- Opening Delimiter -
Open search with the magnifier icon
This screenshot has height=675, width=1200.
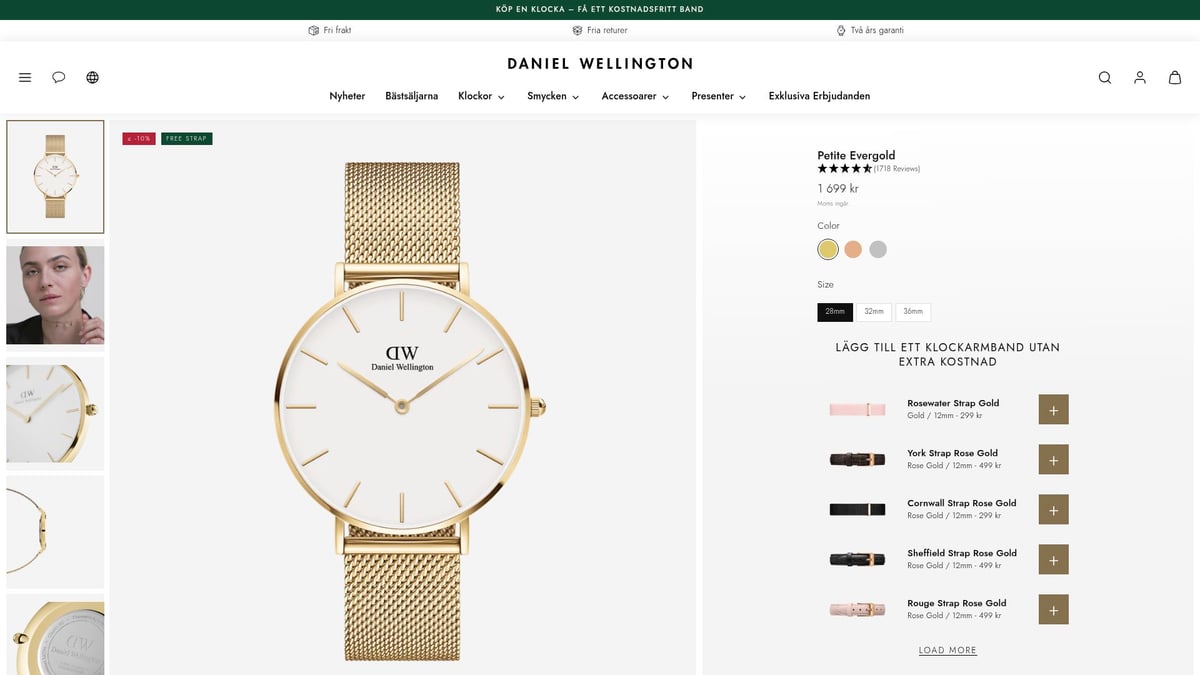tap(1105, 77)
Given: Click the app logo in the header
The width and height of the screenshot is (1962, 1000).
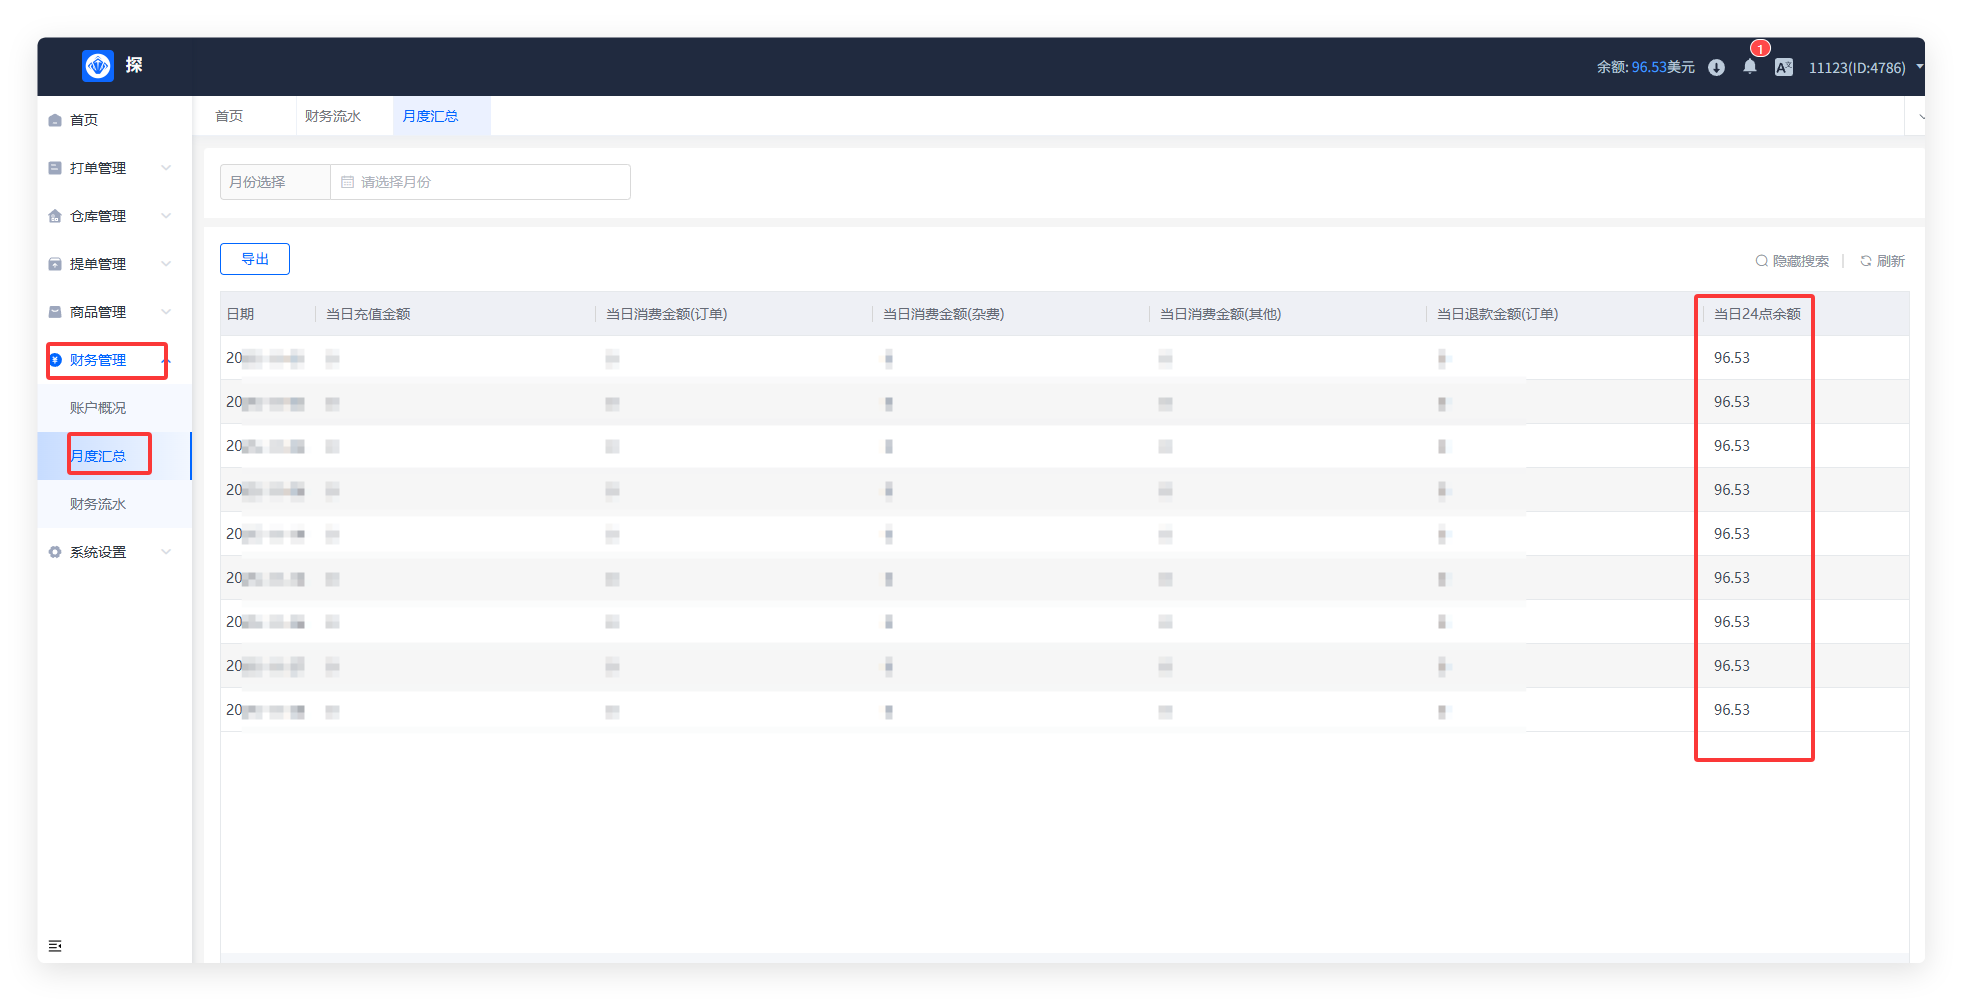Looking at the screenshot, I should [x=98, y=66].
- Closing Delimiter -
WHAT TO DO: Copy the listing above in full and exactly, but omit each picture that it holds.

RESPONSE:
Open search with the magnifier icon
This screenshot has height=675, width=1200.
tap(1105, 77)
Given: Click the app logo in the header
The width and height of the screenshot is (1962, 1000).
Looking at the screenshot, I should [x=98, y=66].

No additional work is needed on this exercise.